Usaram uma metodologia mista, tanto quantitativa como qualitativa. “Entre outubro de 2018 e maio de 2019, realizámos grupos focais numa primeira fase e entrevistas individuais numa segunda, com 44 pessoas de nacionalidade síria a residir em vários distritos, de Braga a Évora. A nossa amostra acabou por ser composta maioritariamente por estudantes sírios (70%), a maioria em Portugal ao abrigo da Plataforma Global de Estudantes Sírios e que, como tal, foram trazidos pelo governo português, tendo assim evitado processos migratórios perigosos como a travessia do Mediterrâneo. O resto da amostra incluiu refugiados reinstalados a partir do Egito, requerentes de asilo ao abrigo do programa de recolocação da Comissão Europeia a partir da Grécia, e por requerentes de asilo espontâneos”.

Lisa Matos descreve o que encontraram em termos de exposição a acontecimentos traumáticos na Síria como “avassalador, especialmente tendo em conta que a maioria dos participantes do estudo eram estudantes internacionais e não refugiados ditos ‘tradicionais’”. Os 21 homens e 23 mulheres que integraram este estudo tinham sido expostos a um total de 642 traumas extremos, incluindo bombardeamentos, confinamento forçado, desaparecimentos de familiares e amigos e, nalguns casos, tortura física e psicológica. Aliados a estes, “os stressores e dificuldades diárias associados à vivência em contexto de guerra contribuíram também para questionar crenças e visões do mundo relativas a segurança, justiça, benevolência e previsibilidade das suas próprias vidas. Quando há perceção de discrepâncias entre as experiências vividas e aquelas que eram as suas visões do mundo antes da guerra, gera-se sofrimento psicológico que precisa de ser resolvido através de processos cognitivos de atribuição de sentido, de forma a restabelecer ou exceder o nível de funcionamento psicológico pré-trauma”.
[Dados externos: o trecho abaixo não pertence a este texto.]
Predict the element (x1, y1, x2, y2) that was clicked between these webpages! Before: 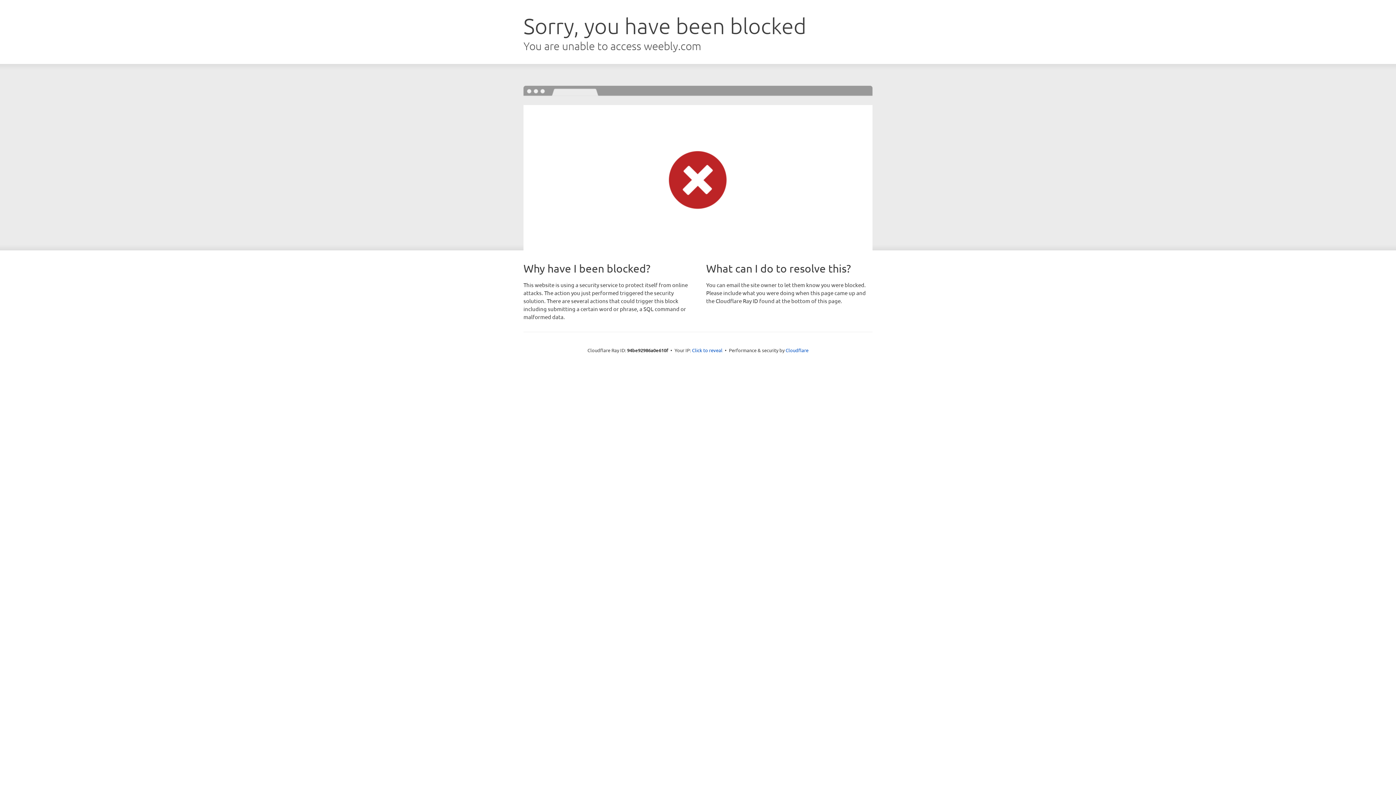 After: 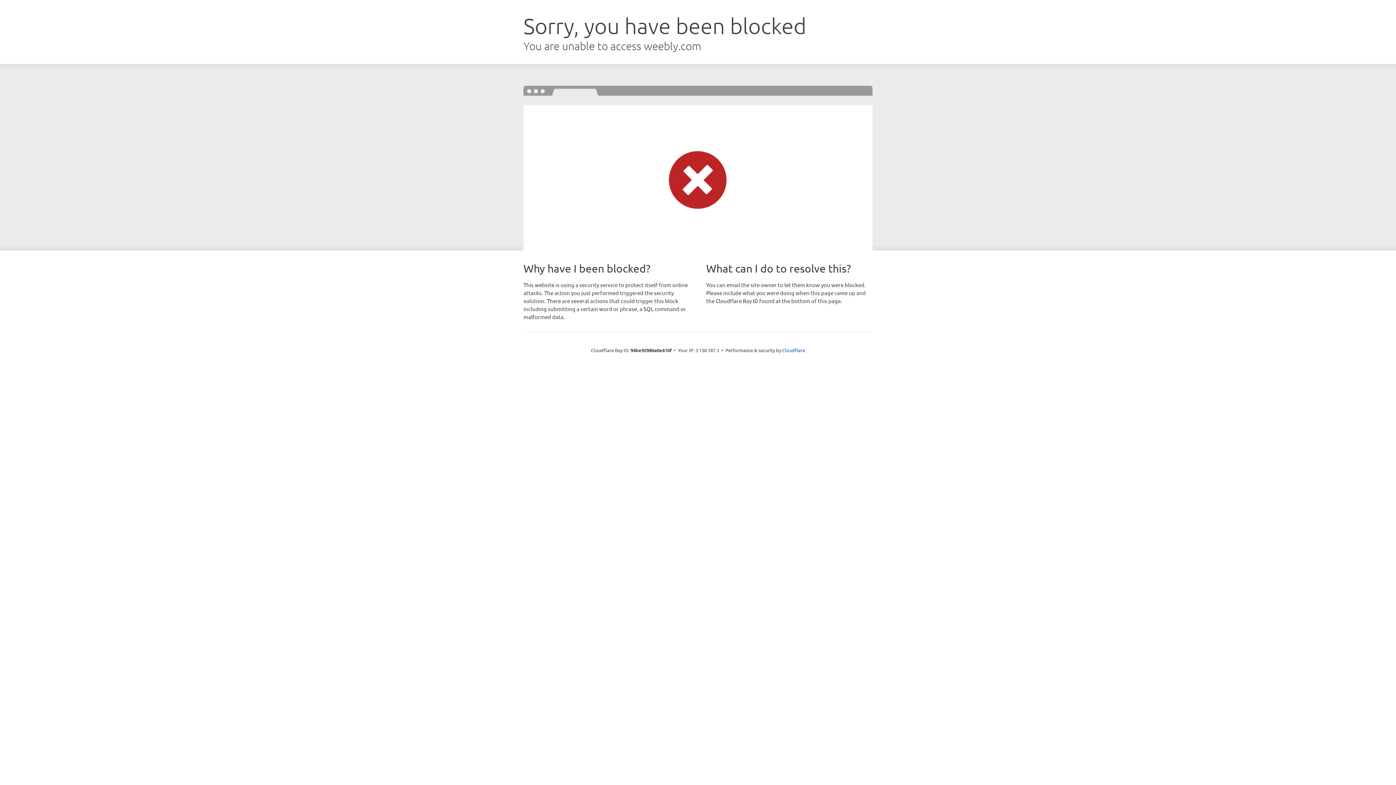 Action: bbox: (692, 346, 722, 353) label: Click to reveal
Neste primeiro artigo, publicado na revista Psychological Trauma: Theory, Research, Practice, and Policy da American Psychological Association, o título “That is Not My Country Anymore” é apto. Lisa Matos explica que “aquilo que percebemos é que as crenças e os objetivos de vida da população em situação de refúgio vão-se alterando conforme as suas experiências, tanto no processo de fuga como no de acolhimento. Muitos participantes partilharam o facto de terem saído da Síria com o objetivo inicial de voltar para lá viver; no entanto, e apesar de enfrentarem múltiplas dificuldades e desafios no nosso país, essa meta vai sofrendo alterações à medida que os refugiados se adaptam à vida em Portugal. No caso de alguns estudantes que partilharam relatos de visitas curtas à Síria para visitar a família, depois de verem o que Portugal oferece em termos de liberdade, segurança e oportunidades de realização, quando confrontados com a destruição do seu país, sofrem uma nova perda – este, enquanto destino, acaba por se desmoronar”.